As Chief Product Officer of Graphiant, Ali Shaikh is building data networks that are flexible, secure, and ready to meet the demands of the next generation of people – and devices. And just as the move to the cloud-enabled founders to launch their startups more quickly – because they didn’t have to worry about servers and rackspace – Graphiant’s “as-a-service” network has the same potential: to free founders up to focus on what they really care about, not setting up VPN tunnels and worrying about secure connections.
Full transcript below — but we recommend you listen for the best experience.
Ali: People using this isn't the thing I'm thinking about. Human beings can tolerate high latency and delays to a certain level. Machines cannot. AI cannot. IoT cannot.
Dan: That's Ali Shaikh, Chief Product Officer of Graphiant. Graphiant is building data networks that are flexible, secure, and ready to meet the demands of the next generation of people and devices that will connect to them. And just as the move to the Cloud enabled founders to launch their startups more quickly, Graphiant's as-a-service network has the same potential.
Ali: If the network was also infrastructure as code, then I could rethink how connectivity works entirely. That's the future I see, where just like we have made computer storage accessible, network will be accessible.
Dan: And to build that new network, Graphiant has embraced a culture of rapid iteration.
Ali: Nothing is going to be perfect. So trying to build a perfect product doesn't make sense. The only product that is perfect is a product that can continually evolve.
Dan: Welcome to Crafted, a show about great products and the people who make them. I'm your host Dan Blumberg.
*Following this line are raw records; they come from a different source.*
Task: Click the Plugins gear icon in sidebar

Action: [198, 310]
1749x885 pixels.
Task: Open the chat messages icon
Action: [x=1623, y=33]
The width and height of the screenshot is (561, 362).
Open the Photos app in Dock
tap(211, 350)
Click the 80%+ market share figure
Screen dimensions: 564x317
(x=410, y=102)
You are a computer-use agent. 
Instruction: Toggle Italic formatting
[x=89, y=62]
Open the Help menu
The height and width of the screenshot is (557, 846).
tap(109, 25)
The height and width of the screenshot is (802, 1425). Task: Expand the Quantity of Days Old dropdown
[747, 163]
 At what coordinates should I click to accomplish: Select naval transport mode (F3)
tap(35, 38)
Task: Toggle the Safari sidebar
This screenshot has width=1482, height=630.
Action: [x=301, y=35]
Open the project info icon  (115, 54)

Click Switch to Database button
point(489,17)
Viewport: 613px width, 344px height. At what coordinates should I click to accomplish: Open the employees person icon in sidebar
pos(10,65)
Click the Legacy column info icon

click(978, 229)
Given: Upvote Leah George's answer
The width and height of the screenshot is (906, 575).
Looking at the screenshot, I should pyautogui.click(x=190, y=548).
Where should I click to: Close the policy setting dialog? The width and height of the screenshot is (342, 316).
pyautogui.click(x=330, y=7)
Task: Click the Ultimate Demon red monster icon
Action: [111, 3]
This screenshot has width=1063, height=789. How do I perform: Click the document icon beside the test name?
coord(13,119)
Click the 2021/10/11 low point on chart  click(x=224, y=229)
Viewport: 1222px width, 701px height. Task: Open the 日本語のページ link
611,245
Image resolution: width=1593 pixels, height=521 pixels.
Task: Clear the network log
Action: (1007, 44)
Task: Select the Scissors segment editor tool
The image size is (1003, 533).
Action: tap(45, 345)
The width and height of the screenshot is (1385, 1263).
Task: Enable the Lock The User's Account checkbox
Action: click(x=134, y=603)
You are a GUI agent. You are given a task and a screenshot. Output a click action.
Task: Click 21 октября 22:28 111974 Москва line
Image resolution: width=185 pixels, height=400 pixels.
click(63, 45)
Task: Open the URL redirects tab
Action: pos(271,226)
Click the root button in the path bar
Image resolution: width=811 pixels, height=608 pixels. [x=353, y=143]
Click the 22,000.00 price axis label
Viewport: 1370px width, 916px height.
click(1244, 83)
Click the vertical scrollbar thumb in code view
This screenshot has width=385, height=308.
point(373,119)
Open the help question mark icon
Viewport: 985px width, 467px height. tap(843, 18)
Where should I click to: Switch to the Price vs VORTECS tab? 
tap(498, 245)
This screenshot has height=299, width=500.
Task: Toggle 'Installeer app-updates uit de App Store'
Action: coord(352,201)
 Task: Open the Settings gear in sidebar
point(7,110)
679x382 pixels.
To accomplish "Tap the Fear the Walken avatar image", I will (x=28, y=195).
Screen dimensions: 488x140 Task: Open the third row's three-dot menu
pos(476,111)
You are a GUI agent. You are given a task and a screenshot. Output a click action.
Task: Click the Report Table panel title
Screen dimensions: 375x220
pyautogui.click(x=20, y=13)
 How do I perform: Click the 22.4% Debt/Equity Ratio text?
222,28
I'm a product and engagement leader at Artium, where my colleagues and I help companies build incredible products, recruit high performing teams, and help you achieve the culture of craft you need to build great software long after we're gone. What is Graphiant and what is the future that it enables?
Ali: Graphiant is fundamentally a networking as a service company. We came into existence to solve one very particular problem. That is that the world of connectivity is becoming dynamic, arbitrary, away from the kind of fixed modes of connectivity that we have had for many, many years. A lot of it because of Cloud, a lot of it because of IoT, AI, you name it. So the nature of connectivity is changing. The architectures that we've had so far weren't designed for this new world that we're entering. And so we created Graphiant to create a new mode of network connectivity to enable the use cases of the future. And that's just the mountain level picture of what Graphiant is. Around 2013, our CEO of Graphiant, Khalid Raza, he was the one who founded a company called Viptela, which pioneered the software defined wide area networking capability to start thinking about how do we bring the internet into the fold? Because now we have mobile banking, we have apps, we have iphones, the whole internet revolution in a way had happened where Web 2.0 had really evolved, the Cloud had evolved, the app stores had evolved. So we wanted to bring the internet into the mix. And at that point in time, it was just a shift in terms of, yes, we have private connections, let's add internet connections into the mix as well, and make sure we secure them.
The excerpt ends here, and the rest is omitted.